Over two years ago now, in an attempt to educate myself on the basic principles of milling, my husband and I made the trek up to Chico, CA and picked up a mill created by Roger and Larry Jansen with 12-inch stones made of balfour pink granite. It is painted a rich red with black accents and looks super fab when pulled out onto the driveway for a little action. I promptly began milling whatever grain I could get my hands on and test baking.
To say that there were immediate and consistent “aha” moments would be an understatement. I was so surprised by how obvious the added richness and complexity was that I immediately began doubting my own taste buds. Maybe I was just drinking my own Kool-Aid, you know? I needed unbiased confirmation. So, many flour samples went out to many hands, none of which belonged to professional bakers.
Always the first question to be asked was “What should I bake?”. My answer now is the same as it was then: “Go make some shortbread.” And so a version of the recipe below has been given out to many a home baker at dinners, Christmas cookie parties, and business brain storming sessions. It never fails to impress. Something magical happens when you replace the normal refined flour with fresh whole grains. The butter tastes more butter-y, the hint of salt has a little more sparkle, and the whole cookie takes on a new level of toasty, nutty goodness.
I used a heart shaped cookie cutter in honor of posting this recipe for Valentine’s Day, but any 2 to 3-inch shape will do. Eat them plain for maximum flour power enjoyment, but do make the effort to dip them in chocolate at least once; then be prepared to witness simplicity at its finest.
Grist & Toll Shortbread Cookies
- 1 cup Sonora Whole Grain Flour, (4.5 oz)
- 1 cup Hard Red Whole Grain Flour, (4.5 oz), such as Triple IV
- ½ cup cornstarch, (2.5 oz)
- ¾ teaspoon kosher salt
- ⅓ cup superfine sugar, (2.75 oz)
- 2 sticks unsalted butter, (8 oz), at room temperature
- 1 teaspoon vanilla, or seeds of one fresh vanilla bean
- extra sugar, for sprinkling, optional
- melted chocolate, for dipping, optional
- fleur de sel, for sprinkling, optional
Preheat oven to 325 degrees F. Line two baking sheets with parchment paper and set aside.
In a medium bowl, thoroughly whisk together both flours and cornstarch.
In the bowl of a stand mixer fitted with the paddle attachment, cream together the butter, sugar, salt and vanilla or vanilla bean seeds. You only need to mix long enough that the ingredients are incorporated and the mixture starts to look a little fluffy.
Add the flour mixture to the butter mixture and mix on low speed just until the dry ingredients are fully incorporated. Be careful not to over mix.

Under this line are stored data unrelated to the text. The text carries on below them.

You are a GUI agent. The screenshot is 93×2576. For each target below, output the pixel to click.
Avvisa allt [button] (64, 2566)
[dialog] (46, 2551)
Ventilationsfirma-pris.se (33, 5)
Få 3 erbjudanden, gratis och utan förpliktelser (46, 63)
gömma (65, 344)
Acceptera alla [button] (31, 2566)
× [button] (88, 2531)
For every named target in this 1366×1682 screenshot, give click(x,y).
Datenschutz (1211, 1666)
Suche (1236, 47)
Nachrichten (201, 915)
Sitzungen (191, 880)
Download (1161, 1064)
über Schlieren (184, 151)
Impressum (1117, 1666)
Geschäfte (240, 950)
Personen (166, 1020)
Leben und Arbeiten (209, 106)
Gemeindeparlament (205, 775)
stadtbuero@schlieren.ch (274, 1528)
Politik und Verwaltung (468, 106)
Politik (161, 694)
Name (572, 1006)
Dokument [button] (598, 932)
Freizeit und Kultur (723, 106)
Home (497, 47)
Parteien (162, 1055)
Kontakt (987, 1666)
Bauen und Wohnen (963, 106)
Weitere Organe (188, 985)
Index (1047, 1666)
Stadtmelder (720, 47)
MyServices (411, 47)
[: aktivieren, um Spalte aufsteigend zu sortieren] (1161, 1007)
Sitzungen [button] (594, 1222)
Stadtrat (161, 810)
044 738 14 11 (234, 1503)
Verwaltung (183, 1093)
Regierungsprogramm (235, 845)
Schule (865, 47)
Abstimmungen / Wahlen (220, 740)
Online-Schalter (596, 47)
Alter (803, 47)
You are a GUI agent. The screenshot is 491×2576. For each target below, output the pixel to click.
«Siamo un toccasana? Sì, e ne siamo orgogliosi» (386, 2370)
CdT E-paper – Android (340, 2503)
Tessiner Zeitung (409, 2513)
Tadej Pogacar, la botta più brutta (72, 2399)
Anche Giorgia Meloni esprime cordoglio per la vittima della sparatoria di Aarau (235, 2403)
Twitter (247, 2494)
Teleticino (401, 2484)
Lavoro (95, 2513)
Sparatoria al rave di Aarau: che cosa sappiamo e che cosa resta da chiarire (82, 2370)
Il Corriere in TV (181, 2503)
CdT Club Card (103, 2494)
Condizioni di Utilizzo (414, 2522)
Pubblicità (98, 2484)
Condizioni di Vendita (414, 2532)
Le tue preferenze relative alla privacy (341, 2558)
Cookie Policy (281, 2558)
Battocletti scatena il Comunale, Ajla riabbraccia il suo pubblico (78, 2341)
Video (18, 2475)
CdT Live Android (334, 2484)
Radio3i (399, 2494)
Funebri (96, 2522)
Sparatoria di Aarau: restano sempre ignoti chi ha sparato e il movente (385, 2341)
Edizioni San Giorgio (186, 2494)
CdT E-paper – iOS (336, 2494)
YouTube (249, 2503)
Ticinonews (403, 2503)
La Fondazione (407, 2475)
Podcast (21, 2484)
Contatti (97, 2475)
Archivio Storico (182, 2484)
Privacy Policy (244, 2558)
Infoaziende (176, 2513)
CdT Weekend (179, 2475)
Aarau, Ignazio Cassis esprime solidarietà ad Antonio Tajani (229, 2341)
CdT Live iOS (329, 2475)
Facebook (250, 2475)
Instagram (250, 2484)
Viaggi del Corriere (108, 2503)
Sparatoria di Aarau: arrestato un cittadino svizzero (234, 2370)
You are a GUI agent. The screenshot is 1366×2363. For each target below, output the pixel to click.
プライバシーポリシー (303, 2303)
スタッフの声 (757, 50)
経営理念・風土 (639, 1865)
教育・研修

Turn the dough out onto a lightly floured work surface and roll out to 1/4 inch thickness. Cut out desired shapes and place on prepared baking sheets. Gather up dough scraps, gently press together (do not knead), and roll out again to cut out more cookies. A 2 1/2 inch cookie cutter should yield about 24 cookies. If desired, lightly sprinkle tops of cookies with additional sugar before baking.
Place baking sheets in oven and bake shortbread until nicely set and edges are golden brown, approximately 12-18 minutes. Remove from oven and allow to cool on baking sheets just for a couple of minutes. The shortbread is delicate and this will help you transfer them to cooling racks without breaking. Transfer to cooling racks and allow to cool completely. Store in an airtight container.
*We like to dip the corners of our shortbread cookies in chocolate and sprinkle with a little fleur de sel. Tempering the chocolate will help it set up and keep it from looking dull and cloudy. There are many online tutorials for tempering chocolate.